Alexander Gynes

Personal information
- Born: 3 February 1989 (age 36) Nowra, New South Wales, Australia
- Listed height: 196 cm (6 ft 5 in)
- Listed weight: 98 kg (216 lb)

Career information
- High school: Nowra (Nowra, New South Wales)
- College: Radford (2007–2008); Nova Southeastern (2008–2011);
- NBA draft: 2011: undrafted
- Playing career: 2007–2023
- Position: Forward
- Coaching career: 2018–present

Career history

As player:
- 2007: Illawarra Seahawks
- 2011: Central Coast Crusaders
- 2011–2012: Sydney Kings
- 2012–2013: Canberra Gunners
- 2014–2015: Geelong Supercats
- 2016–2019; 2021–2023: Warrnambool Seahawks

As coach:
- 2018: Warrnambool Seahawks (assistant)
- 2021–2023: Warrnambool Seahawks

Career highlights and awards
- Big V D1 champion (2016); Second-team All-SSC (2011);

= Alex Gynes =

Australian basketball player

Alexander Gynes (born 3 February 1989) is an Australian former basketball player and coach.

==Early life==
Gynes was born in Nowra, New South Wales, and attended Nowra High School. At Nowra High School, Gynes played basketball, rugby, cricket and volleyball, was named Sportsman of the Year in 2004, 2005 and 2006. He played in the 2006 under-18 national basketball tournament and led his New South Wales state team to the gold medal. He averaged 23.6 points and 12.3 rebounds, which included 40 points and 12 rebounds in the semi-finals, followed by 26 points and 20 rebounds in the final, earning the national MVP award. He subsequently selected to represent Australia in the under-19 world junior tournament.

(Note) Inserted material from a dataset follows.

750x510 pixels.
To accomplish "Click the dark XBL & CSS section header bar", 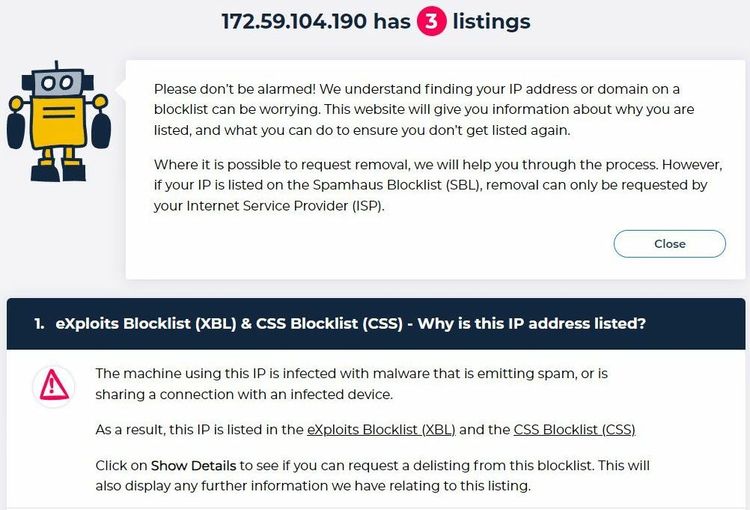I will 375,323.
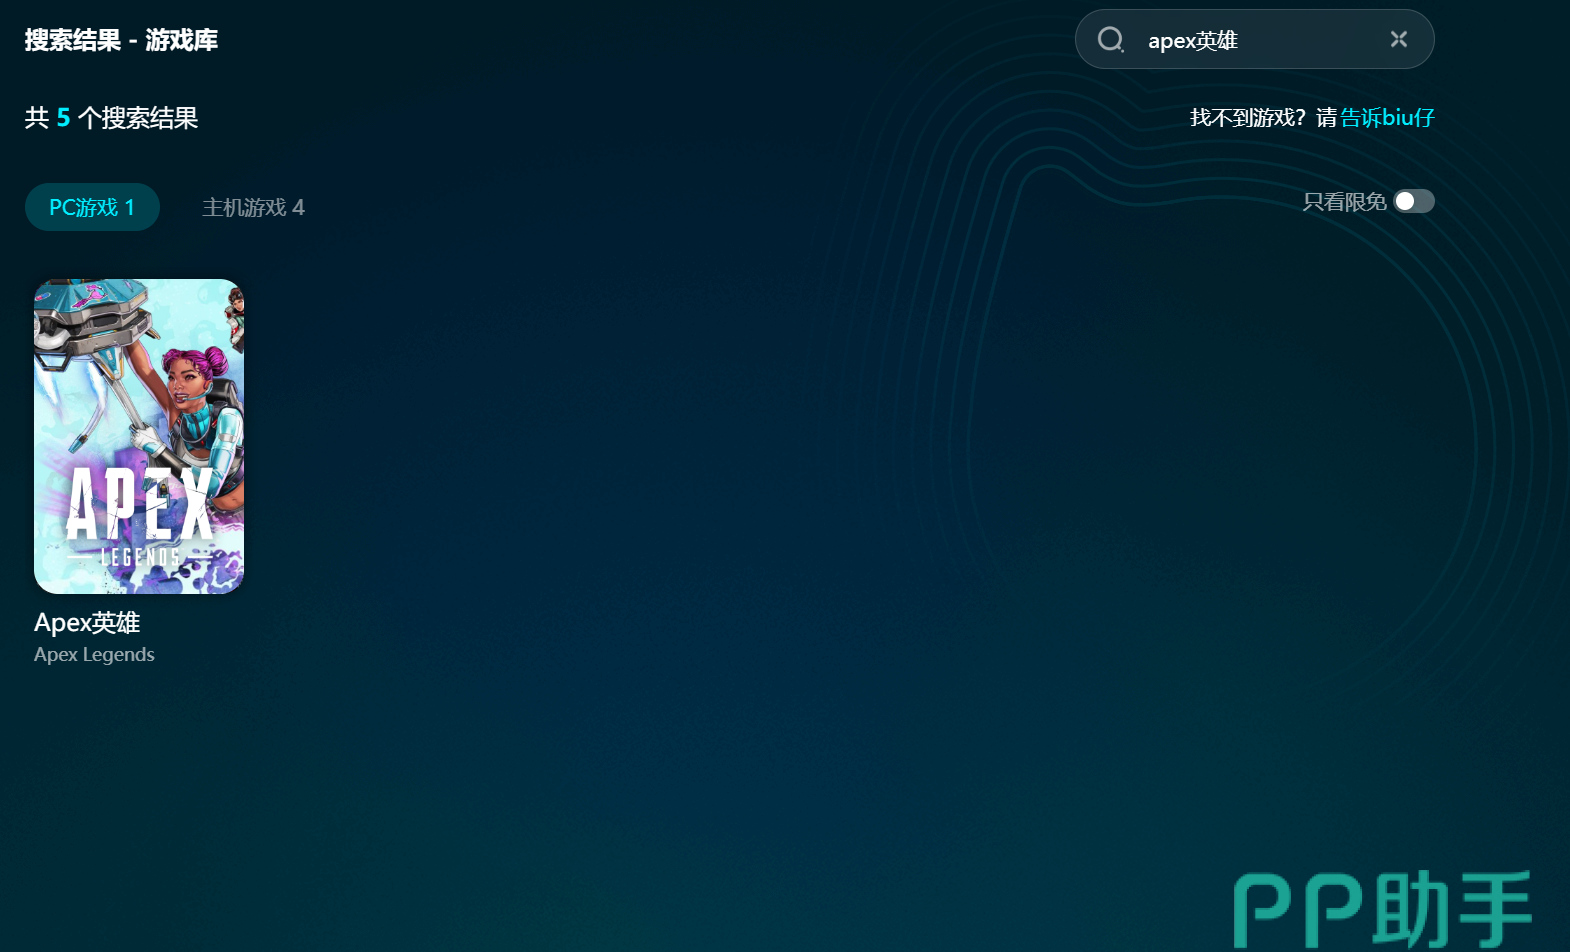The width and height of the screenshot is (1570, 952).
Task: Switch to the PC游戏 tab
Action: (x=92, y=207)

In 2007, Gynes played 14 games for the Illawarra Seahawks in the Waratah League.

==College career==
Gynes played in 29 games as a freshman for Radford University in 2007–08, averaging 4.0 points and 2.9 rebounds per game.

For his sophomore year, Gynes moved to Nova Southeastern University, where he was limited to 13 games and eight starts due to injury. He averaged 6.2 points and 4.4 rebounds per game in 2008–09.

As a junior in 2009–10, Gynes started in 20 of 27 games played and led the team with 12.7 points and 5.6 free-throws per game. He was subsequently named the NSU Male Athlete of the Year.

As a senior in 2010–11, Gynes averaged 18 points and 8 rebounds per game.

==Professional career==
Gynes returned to Australia in 2011 and played for the Central Coast Crusaders in the Waratah League. He then signed with the Sydney Kings for the 2011–12 NBL season. In 20 games for the Kings, he averaged 3.0 points and 1.6 rebounds per game.

In 2012 and 2013, Gynes played for the Canberra Gunners in the SEABL. In 41 games over two seasons, he averaged 12.2 points per game.

In 2014 and 2015, Gynes played for the Geelong Supercats in the SEABL. In 50 games over two seasons, he averaged 6.8 points per game.

Between 2016 and 2023, Gynes played for the Warrnambool Seahawks in the Big V Division One. He helped the Seahawks win the championship in 2016, was captain of the team in 2017, and was a player-assistant in 2018. In 2021, 2022 and 2023, he served as player-coach. He suffered a career-ending leg injury in July 2023. He stepped down as coach of the Seahawks following the 2023 season.

==Personal life==
Gynes is the son of David and Christine Gynes, and has a sister named Ellen.

Gynes' wife, Nicole (née Hunt), is a former professional basketball player. The couple have two children.